The second screening process is more about which companies to include and it has an interesting take on the environmental issue. It believes that the climate change challenge is providing good growth opportunities for some companies, at the expense of incumbents.

It believes investing in companies that are focused on providing solutions to environmental issues is the best way forward, both for a cleaner planet and its investors’ returns.

Finally, the team engage with investee company managements to encourage greater responsibility and to move towards a greener future. The screening process reduces the potential universe of investment candidates in half, but still plenty big enough to construct diversified portfolios.


Edentree Investment Management runs one of the oldest socially responsible funds, Amity UK Fund (0937175), which launched in 1988. It too starts its process by employing a negative screen and a positive screen to whittle down the available universe. As one might expect, it excludes companies involved in tobacco, alcohol, gaming, armaments and mining.

It also excludes companies doing business in countries with poor human rights records. It claims that it checks firms’ supply chains and fair trade practices as well as the provenance of raw materials.

It outsources some of the heavy lifting to a company called Sustainalytics, which is a leading ESG and corporate governance provider. It measures companies on a number of metrics to come up with a rating on over 11,000 companies worldwide.

The positive screening aims to identify companies with strong green credentials and then conducts individual research on what it believes are the best companies.


Asset manager Impax takes a different approach, aiming to give its investors exposure to profitable companies which have material revenues from fast growing environmental markets.

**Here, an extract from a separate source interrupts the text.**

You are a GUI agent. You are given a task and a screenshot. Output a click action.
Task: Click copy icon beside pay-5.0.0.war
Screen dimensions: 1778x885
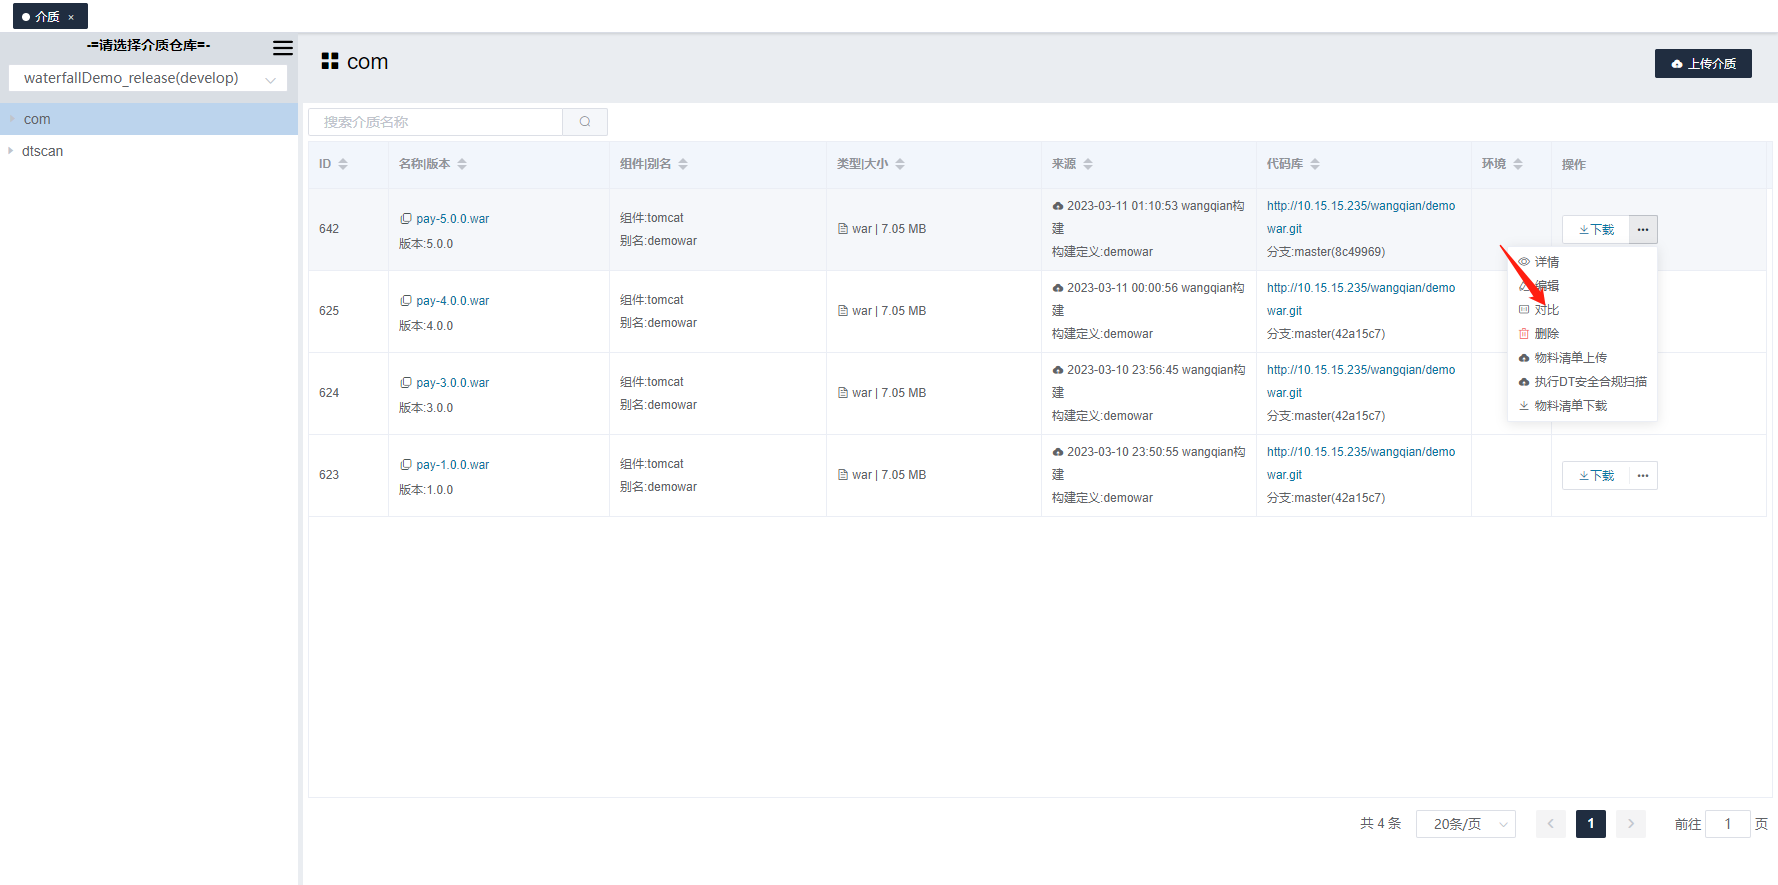[x=406, y=218]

It offers a number of funds and strategies including investment trust Impax Environmental Markets (IEM) which is focused on benefiting from long term themes, such as growing populations, increasing urbanisation and depletion of natural resources.

It invests in small and mid-cap companies which have more than half of their revenues generated by sales of environmental products.

Elsewhere, there are a number of specialist investment trusts which give investors exposure to renewable energy and the environment. For example, John Laing Environmental Assets (JLEN) invests in a portfolio of operational environmental infrastructure projects. Its portfolio includes onshore wind, solar and waste and wastewater processing projects in the UK.

There are also a number of exchange-traded funds which provide exposure to the environmental theme such as iShares Global Clean Energy UCITS ETF (INRG).


One upshot of all these trends is the appearance   of a new zeitgeist (‘spirit of the age’). A few years ago it was assumed that investing in ESG would lead to inferior investment returns, but that didn’t matter because the primary purpose was to ‘take the moral high ground’. Today that is not the case.

In fact, due to the weight of money now dedicated to ESG, the chances are that companies considered to be ‘green’ are more likely to outperform.

A report by BNP Paribas highlighted empirical data suggesting that strong performance on ESG measures improved corporate financial performance and investment returns.

But, as far as many of the next generation of investors are concerned, the profit motive is not important when compared to wider issues like climate change, as the Extinction Rebellion protests showed. Younger people care about companies behaving responsibly and doing the right thing.